Meridians’ flag is planted squarely on that piece of discursive ground where both race and gender reside. As feminist scholars/activists know, that space, with its fluid borders, can be one of liberation or possess the doubly weighted discord of constraint.

The essay, “Double Jeopardy,” written by the activist Francis Beal and published in 1970, was a foundational essay that illustrated the intersectional paradigm and included a call for reproductive rights, anti-imperialism, a critique of capitalism, and a mobilizing vision of a world free of all categories of oppression. At the time, Beal, who had lived in Paris during the early sixties, had recently returned to the U.S. where she became the director of the Black Women’s Alliance, a feminist group associated with SNCC (the Student Nonviolent Coordinating Committee). In this issue, we feature an interview with the activist, conducted by Loretta Ross, in “From the Archives.” This interview, along with Beal’s papers, is from the collection, “Voices of Feminism Oral History Project” at Smith College. Also included in the archival section is Beal’s groundbreaking “Double Jeopardy,” which, according to Beverly Guy-Sheftall, was the most anthologized essay of the early years of the women’s liberation movement.

That movement paved the way for race and gender studies in the academy, and in many ways, it was black women scholars who were first charged to [End Page v] protect and preserve that discursive intersectional ground. Two essays in this volume, “Salvation is the Issue,” by Myisha Priest and “‘The Future of Our Worlds’: Black Feminism and the Politics of Knowledge in the University Under Globalization,” by Grace Kyungwon Hong, examine, respectively, the fate of those pioneering ground-keepers and the impact of the transnational marketplace on the production of black feminist knowledge. Priest poignantly recounts and bears witness to not only the emotional but physical price paid by those involved with that struggle and reminds us that our own salvation lies in preserving their voices and their work.

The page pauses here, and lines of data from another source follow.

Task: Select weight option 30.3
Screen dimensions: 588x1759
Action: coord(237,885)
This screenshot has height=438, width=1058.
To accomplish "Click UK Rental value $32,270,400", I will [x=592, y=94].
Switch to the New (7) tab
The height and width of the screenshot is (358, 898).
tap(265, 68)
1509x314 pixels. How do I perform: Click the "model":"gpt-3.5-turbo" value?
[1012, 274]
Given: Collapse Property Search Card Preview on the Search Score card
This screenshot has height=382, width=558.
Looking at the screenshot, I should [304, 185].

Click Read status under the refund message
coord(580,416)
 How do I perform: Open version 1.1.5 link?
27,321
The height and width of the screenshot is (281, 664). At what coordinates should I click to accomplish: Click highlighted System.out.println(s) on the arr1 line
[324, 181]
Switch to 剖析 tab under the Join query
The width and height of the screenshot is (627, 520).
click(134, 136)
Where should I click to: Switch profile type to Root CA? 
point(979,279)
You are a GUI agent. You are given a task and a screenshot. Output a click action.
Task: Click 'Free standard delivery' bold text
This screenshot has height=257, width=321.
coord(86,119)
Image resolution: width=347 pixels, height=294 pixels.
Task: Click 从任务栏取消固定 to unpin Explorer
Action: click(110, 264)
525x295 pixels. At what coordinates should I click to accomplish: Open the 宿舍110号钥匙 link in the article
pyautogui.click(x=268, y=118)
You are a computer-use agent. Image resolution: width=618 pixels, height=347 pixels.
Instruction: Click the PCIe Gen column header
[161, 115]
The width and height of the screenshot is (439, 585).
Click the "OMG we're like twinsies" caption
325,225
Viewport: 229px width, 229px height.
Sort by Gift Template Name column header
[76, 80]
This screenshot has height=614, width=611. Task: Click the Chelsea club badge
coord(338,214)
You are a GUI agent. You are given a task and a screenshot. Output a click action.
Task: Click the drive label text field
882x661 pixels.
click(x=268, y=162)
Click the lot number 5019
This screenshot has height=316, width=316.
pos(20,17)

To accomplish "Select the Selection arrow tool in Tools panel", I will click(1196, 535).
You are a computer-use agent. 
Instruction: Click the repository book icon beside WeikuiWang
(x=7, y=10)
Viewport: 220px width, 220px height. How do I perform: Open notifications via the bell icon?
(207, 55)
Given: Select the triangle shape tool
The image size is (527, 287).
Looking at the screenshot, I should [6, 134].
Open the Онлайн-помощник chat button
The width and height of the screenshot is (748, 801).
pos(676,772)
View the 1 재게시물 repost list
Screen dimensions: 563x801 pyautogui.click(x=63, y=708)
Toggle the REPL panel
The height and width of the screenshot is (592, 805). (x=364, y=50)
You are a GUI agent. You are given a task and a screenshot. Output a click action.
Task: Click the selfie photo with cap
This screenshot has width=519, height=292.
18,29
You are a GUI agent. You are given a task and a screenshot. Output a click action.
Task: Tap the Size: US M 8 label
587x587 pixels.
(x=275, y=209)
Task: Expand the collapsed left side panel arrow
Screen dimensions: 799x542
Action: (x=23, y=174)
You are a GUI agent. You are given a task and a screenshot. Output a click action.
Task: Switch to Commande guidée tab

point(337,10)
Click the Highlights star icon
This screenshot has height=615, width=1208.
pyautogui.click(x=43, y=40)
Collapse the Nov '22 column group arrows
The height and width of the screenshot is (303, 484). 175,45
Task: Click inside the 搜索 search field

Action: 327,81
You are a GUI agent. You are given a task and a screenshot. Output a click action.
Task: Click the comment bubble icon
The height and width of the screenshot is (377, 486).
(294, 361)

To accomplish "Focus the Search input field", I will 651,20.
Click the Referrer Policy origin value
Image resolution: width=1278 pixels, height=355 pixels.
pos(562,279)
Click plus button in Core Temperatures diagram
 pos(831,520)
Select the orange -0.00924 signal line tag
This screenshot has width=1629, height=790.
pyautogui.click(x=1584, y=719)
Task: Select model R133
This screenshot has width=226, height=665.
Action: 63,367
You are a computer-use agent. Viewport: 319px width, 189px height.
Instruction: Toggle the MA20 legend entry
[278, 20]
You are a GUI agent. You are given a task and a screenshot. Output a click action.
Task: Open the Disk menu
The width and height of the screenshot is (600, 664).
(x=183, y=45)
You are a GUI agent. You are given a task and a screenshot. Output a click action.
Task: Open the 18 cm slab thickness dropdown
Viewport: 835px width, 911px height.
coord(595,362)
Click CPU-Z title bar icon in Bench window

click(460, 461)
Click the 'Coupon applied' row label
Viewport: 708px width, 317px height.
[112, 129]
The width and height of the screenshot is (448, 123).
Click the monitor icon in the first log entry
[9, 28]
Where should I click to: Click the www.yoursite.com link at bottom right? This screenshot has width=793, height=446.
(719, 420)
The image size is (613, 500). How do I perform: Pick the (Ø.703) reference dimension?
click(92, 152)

One of the black woman scholars mentioned in Priest’s essay was Barbara Christian, who died in 2000 at the age of fifty-six. A professor of African American Literature at the University of California at Berkeley, Christian was also an activist who was instrumental in the development of the “open admissions” policy in the City College system of New York and the author of the pioneering classic, Black Women Novelists: The Development of a Tradition. Christian’s concern about the future of black feminism in the American academy, where it can be both a significant category of analysis and a trope that marginalizes, sometimes in brutal ways, is the point of departure for Hong’s essay. The author traces this double-voiced process through a framework that views the contemporary university as an agent of global capital that utilizes knowledge production as an organizing factor to assess access and exclusion.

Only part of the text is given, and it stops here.